Paul Puckett: Alright, so let's start to unpack that, because I, you know, I've lived kind of this journey of the value of containers and delivering outcomes and trying to drive automation and orchestration for delivering platforms for developers. So, I think it's just extremely hard for leaders that are kind of starting those journeys to, to understand what decisions to make, like given the extensibility, right, like, what decisions do I start to make, you know, who am I trying to support? Like, what are the metrics that like someone's starting the journey and seeing that there's perhaps value in leveraging Kubernetes?

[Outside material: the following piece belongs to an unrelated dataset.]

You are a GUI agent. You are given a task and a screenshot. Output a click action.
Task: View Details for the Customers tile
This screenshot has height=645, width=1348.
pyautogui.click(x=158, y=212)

What metrics should they look to and align to, to help them kind of guide them on the journey as they're starting to make those decisions?

Joe Beda: Well, I think the first thing is recognizing that, you know, Kubernetes is a tool, it's not the solution in and of itself. And so, I think you're absolutely right, in terms of, you know, you want to be focused. And again, you know, the whole point of this podcast is you want to be focused on outcomes, you want to be focused on making sure that you enable teams to be successful. And if Kubernetes can help you deliver that outcome, then then that's what it's there for. But using a, you know, a tool, just because you have a tool is never really a good, good policy. And so, with that in mind, I think, you know, what I usually tell folks is, start simple. I think a lot of times people you know, they, I'll tell you story, like so like when I was I'm dating myself here, I had a friend in high school that got a Mac back in the day when they were new. And he sent me this letter, a snail mail letter, and it used every single font that was available on his Mac. And so, there's this tendency, you know, and it's like, now we know like, hey, that's a poor taste, right? There's a taste aspect to being able to choose the right type faces for a document, same thing, that there's a taste aspect in terms of being able to pick what are the right tools and extensibility and systems that you need to build to be able to accomplish your mission. And it takes time to build up that that intuition that idea of appropriateness, both within an organization and across our industry. So, we're still in the sort of use every font in the letter stage and a lot of places where folks start with Kubernetes and they pile on every technology because they're like a kid in the candy store, and so on. I advise people start small, start simple work with a team that is actually willing to take on some pain and learn, understand what success looks like in your organization. Because not everybody has the same mission. Not everybody has the same set of talent that they're applying to that. And then once you understand that, then you can start paving the cow paths, you can start understanding what does my organization need? Let me actually start figuring out what does tasteful look like for me?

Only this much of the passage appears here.